I attended Stradbroke Infant & Junior School, and despite being the youngest in a class of high achievers I passed the eleven-plus examination, and should have progressed to a grammar school. But Sheffield had just introduced the comprehensive system, and my designated school was integrated into the huge, twelve hundred pupil Hinde House Comprehensive School, where I spent a very happy two years. I was a good student, particularly at Art, History and Geography, but my real love was for English, and I excelled in the subject.

However, I already possessed the strongly developed characteristic of never being satisfied with my lot. I decided that I had been short-changed in being denied a place at grammar school and so made what turned out to be the disastrous decision to move to Sheffield’s Central Technical School. Despite CTS  having an excellent academic reputation, I hated the place. I left at the age of fifteen before taking any examinations. Despite being inclined towards the arts, and having virtually no ability in maths or the sciences I became an apprentice mechanical services engineer. I always  sensed that I didn’t really fit the mould of an engineer, but I stuck at it and was fortunate to meet and receive valuable guidance from many of the older engineers, some of whom had a significant long-term influence upon me. I also made some exceptionally good friends.
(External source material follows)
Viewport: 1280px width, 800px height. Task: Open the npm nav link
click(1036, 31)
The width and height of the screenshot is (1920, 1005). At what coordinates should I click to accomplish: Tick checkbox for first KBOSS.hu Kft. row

Characteristically, wanderlust took hold on my twentieth birthday when my apprenticeship came to an end and I was free to work elsewhere. Several friends had decided to do the same and we all went to live on the island of Jersey in the Channel Islands. We all worked as farm labourers, intending to earn enough money to travel to Australia, which several of my friends succeeded in doing. But I liked Jersey, and stayed there for three years, meeting my first wife there. After leaving the island I worked for several years at the British Steel Corporation in Sheffield, before going to work overseas; spending seven years in Saudi Arabia, followed by spells in California, Malaysia, and Bangladesh. My time in the desert provided much spare time with little to do, where I began to do an enormous amount of reading and also began to write.

I eventually returned to England, working for several companies, until in 2010 I decided I had been an engineer for long enough and made the decision to return to continue my abandoned education. I studied initially with the Open University, gaining several credits, which qualified me for entry to study English Literature with Creative Writing at the University of East Anglia where I graduated with a BA in 2014.

I subsequently gained an MA, and then qualified as a teacher and became a Lecturer in English at a college in North-West London. I also began work on a Creative PhD during which I began to lose confidence in my writing. I had by then written several short stories, and was putting the finishing touches to novel. But after my work failed to generate any interest from literary agents I stopped writing and abandoned my PhD. I now live just outside London in Bushey, Hertfordshire with my second wife and until recently, our two sons having departed to university.